Notes.
Notes. Some notes about me, some about my approach to design.
A bit about me
I’ve spent 12+ years embedded in corporate, government, and venture environments, working end-to-end across strategy, research and design lifecycles.
For the last ~2+ years I’ve been consulting through my own company with short- and long-term engagements, offering everything from fractional design leadership to being embedded in squads as an IC.
I’m often switching between design leadership and leading the work, where I’ll shape product and design direction while staying immersed in the problem space and seeing initiatives through to impact.
I’m drawn to design because of the universality of its application. Different sectors, different challenges, same potential; how do we connect pixels, people and profits.
Scaling with AI
It’s fascinating to see what continues to play out in this space.

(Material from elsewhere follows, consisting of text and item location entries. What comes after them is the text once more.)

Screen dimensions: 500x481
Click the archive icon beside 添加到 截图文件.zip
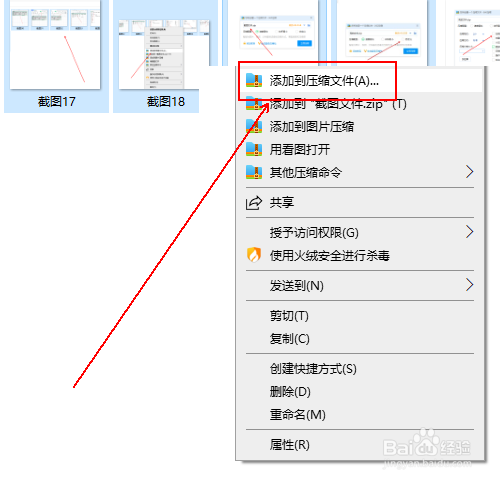click(x=254, y=104)
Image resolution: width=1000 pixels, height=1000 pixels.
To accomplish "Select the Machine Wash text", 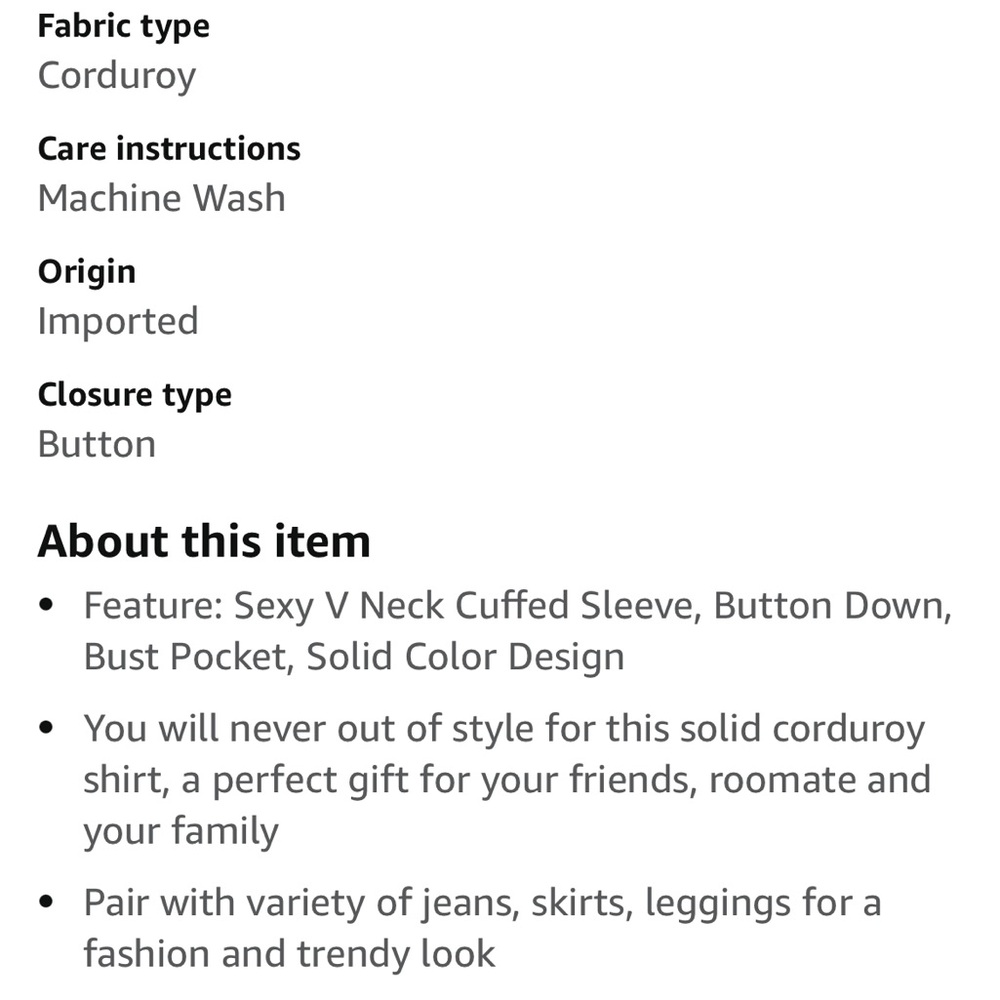I will pos(161,198).
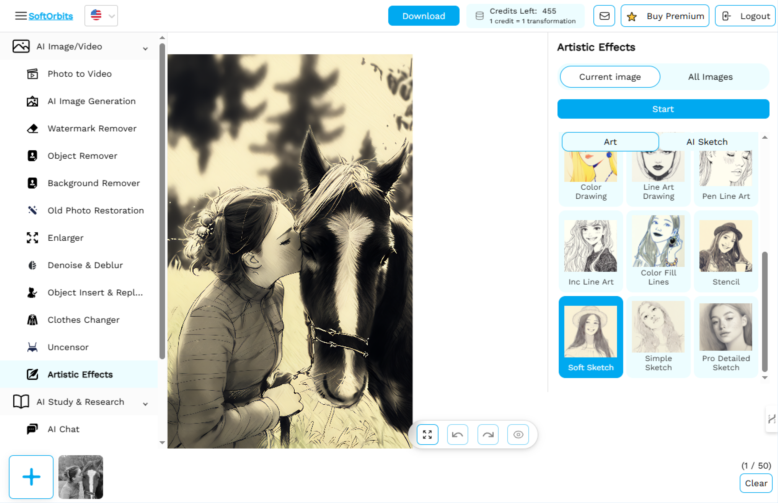Add a new image with plus button
The width and height of the screenshot is (779, 504).
[x=31, y=477]
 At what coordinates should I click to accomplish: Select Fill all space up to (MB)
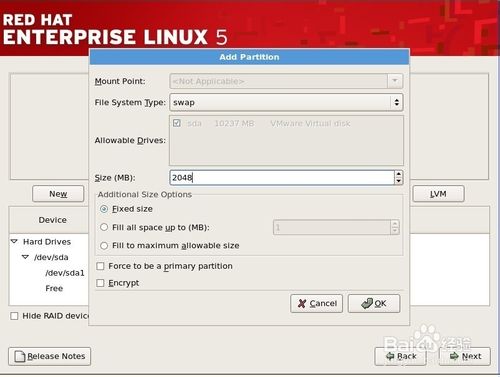[104, 227]
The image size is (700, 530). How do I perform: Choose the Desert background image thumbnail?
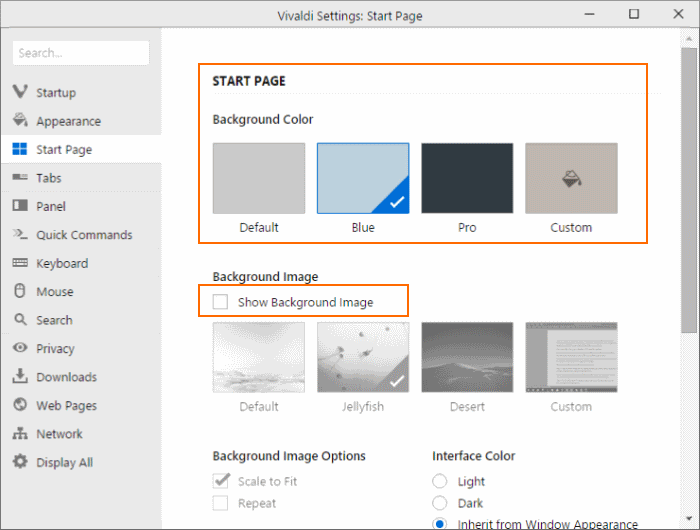[x=467, y=357]
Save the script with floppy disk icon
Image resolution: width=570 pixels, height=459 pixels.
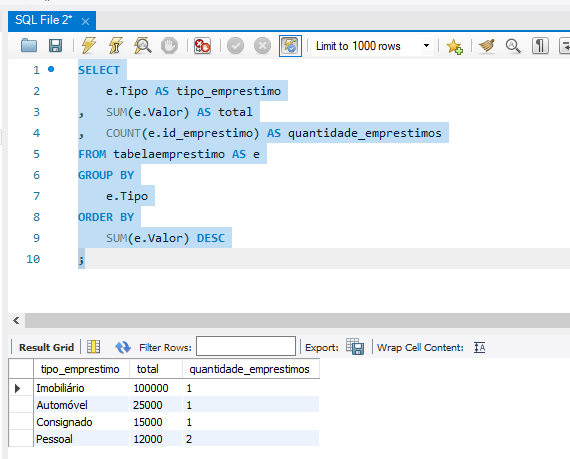(55, 46)
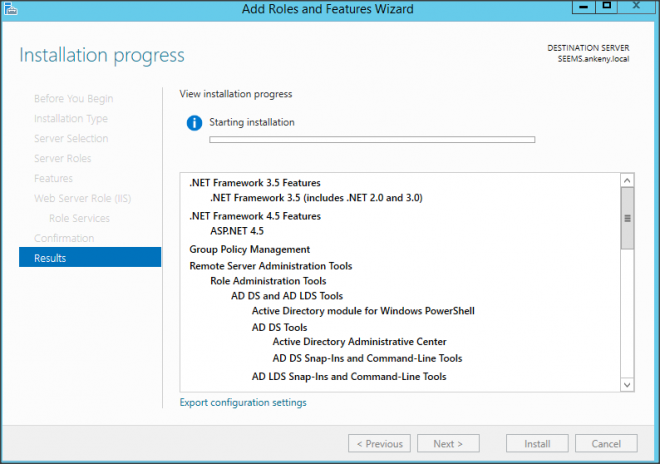
Task: Go back with the Previous button
Action: pos(379,443)
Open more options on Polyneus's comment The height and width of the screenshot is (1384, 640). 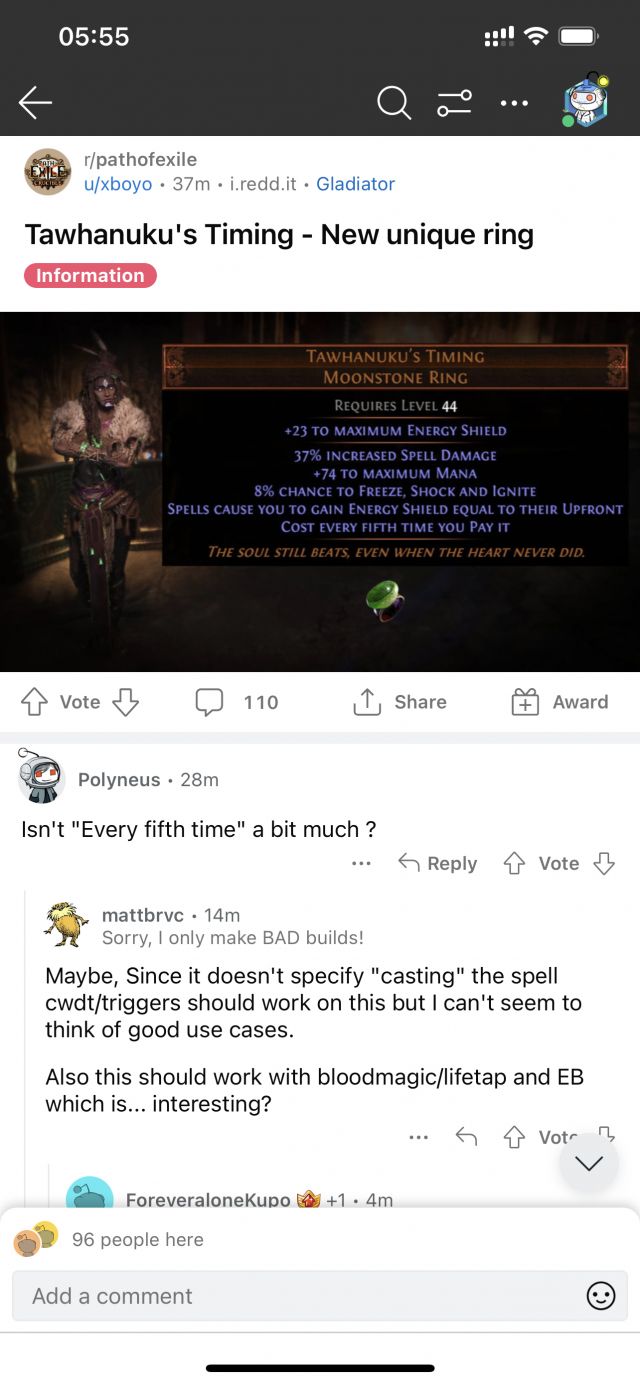361,863
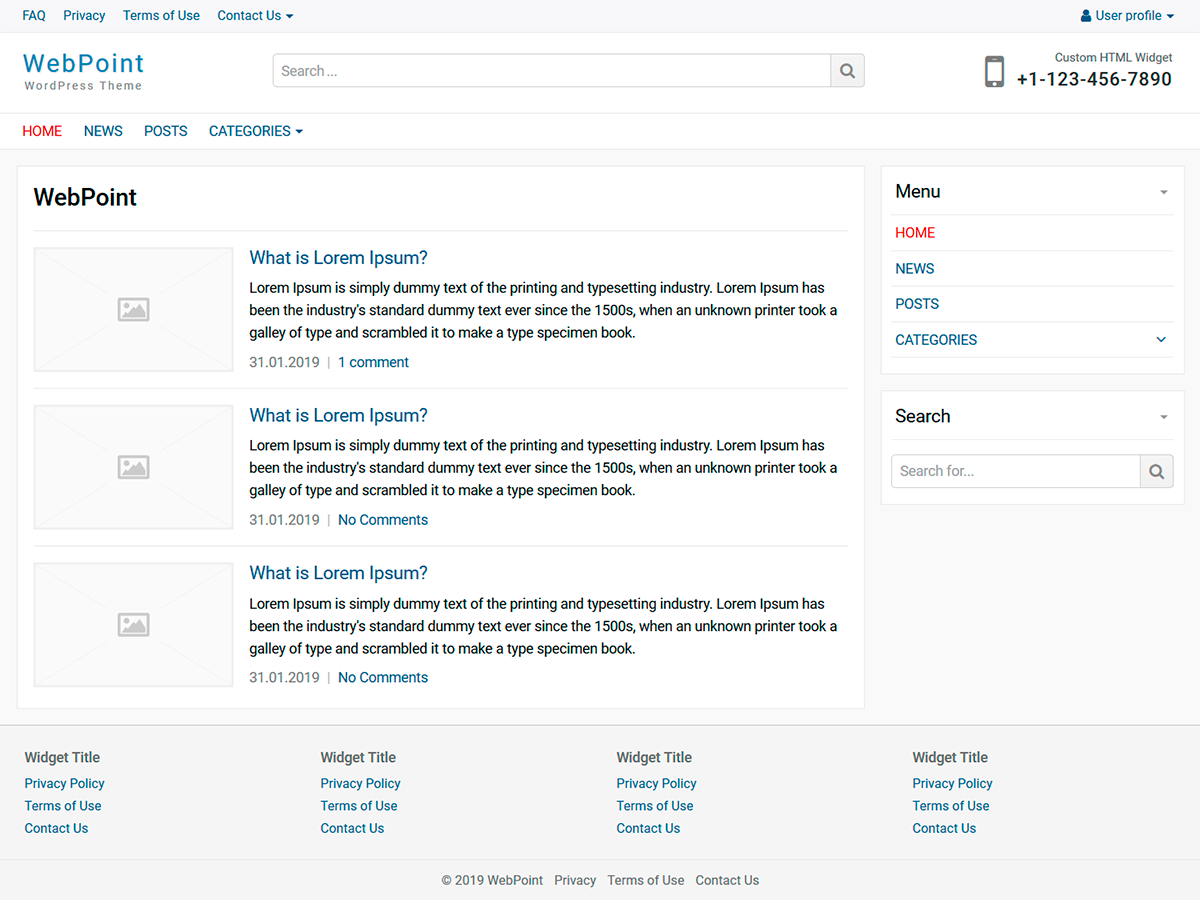Click the person icon beside User profile
This screenshot has height=900, width=1200.
tap(1085, 15)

I love what I’m seeing, though I keep cautious optimism. Product design isn’t an obvious fit for AI (to me, anyway) given the role intangibles play when executing.

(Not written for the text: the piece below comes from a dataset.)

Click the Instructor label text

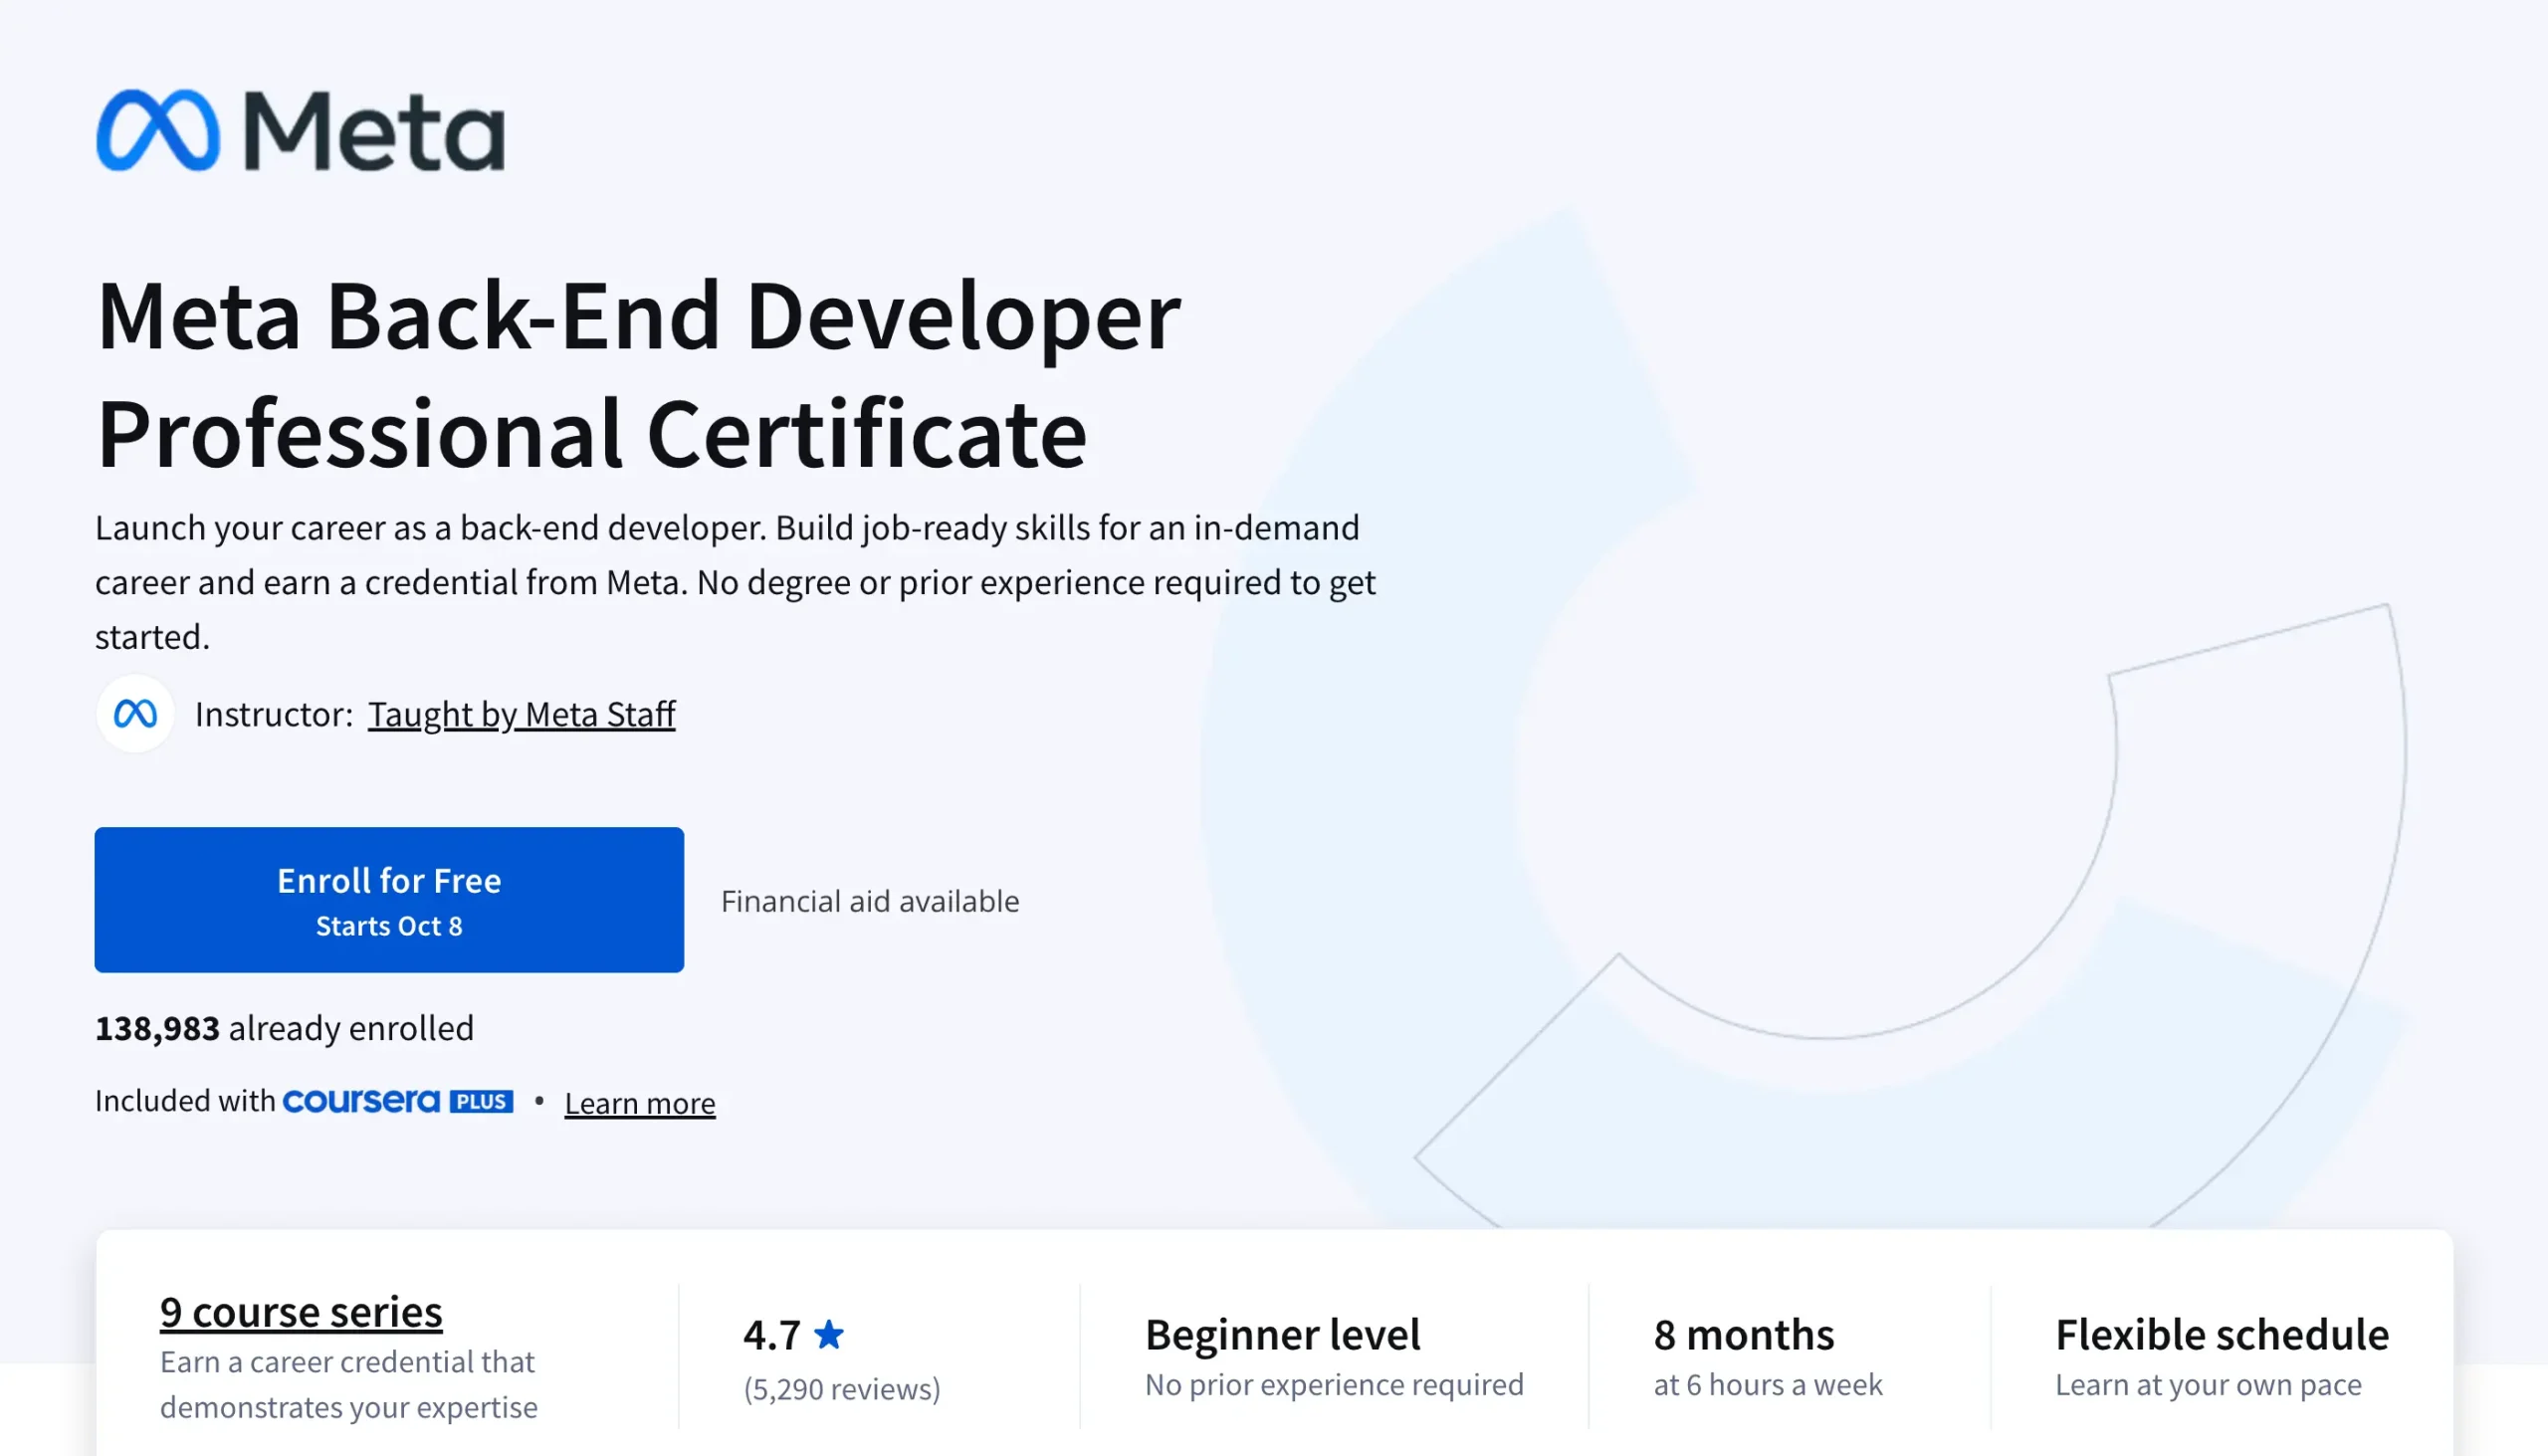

I’ve been experimenting (a lot) with different tools to better understand what actually unlocks value and where and what’s just a more messy way of getting to where you would have gotten anyway.

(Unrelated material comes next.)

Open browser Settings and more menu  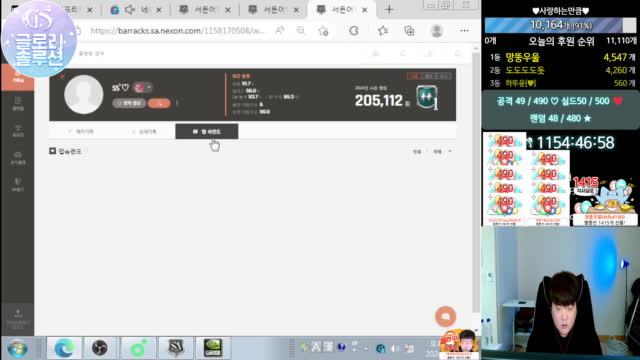(x=464, y=31)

Unlocking velocity has been the more readily accessible value add, preserving context and keeping outputs consistent is the thing that continues to disrupt my workflows. I see this a lot in-house client-side too, in big and small organisation.
The balance between deterministic and probabilistic results is delicate. For me this has meant becoming very intentional with how and when I lean on AI tools. With the right guardrails, I’ve been able to rapidly explore ideas in high fidelity, shorten experiment loops, make faster decisions and condense the time I’d normally spend in synthesis and reporting.
I’ve learned how important it is to slow down the process at specific stage gates, otherwise these tools will swiftly truncate and optimise the work to a place you’re not very familiar with.
It’s important to remember the artefact/output itself isn’t the outcome, deep understanding, clarity and the ability to make better decisions is. That hasn’t changed. That means continuing to prioritise understanding and not substituting it for speed.
Current AI-design stack
Perplexity for market and competitor deep-research, exploring social sentiment on specific topics and asking why my hot-key isn’t changing my display brightness anymore.
Claude for sense-checking, ideation, synth, analysis and reporting. Also the occasional vent in voice mode.
Claude Code for prototyping and building. Fun-fact, I built this portfolio using Claude Code and live server by directing designs (as minute as border px width) in the HTML file. Did it take longer than if I had just used Figma? Yes. Did I learn new workflows that unlocked a lot of capability? Yes.
Figma Make for creating interactive components within frames without leaving the app. I love the way we can now just spin up complex components and quicken that whole experiment loop before committing.
Rovo when working client-side and needing to explore dense Confluence spaces (mostly client-side) in short periods of time. Side note, I’ve been really impressed with how efficient and consistent Rovo has been both as a collaborator and synthesiser.
Magic Patterns for converting a series of designs into a live demo I can put in front of clients or participants in user research.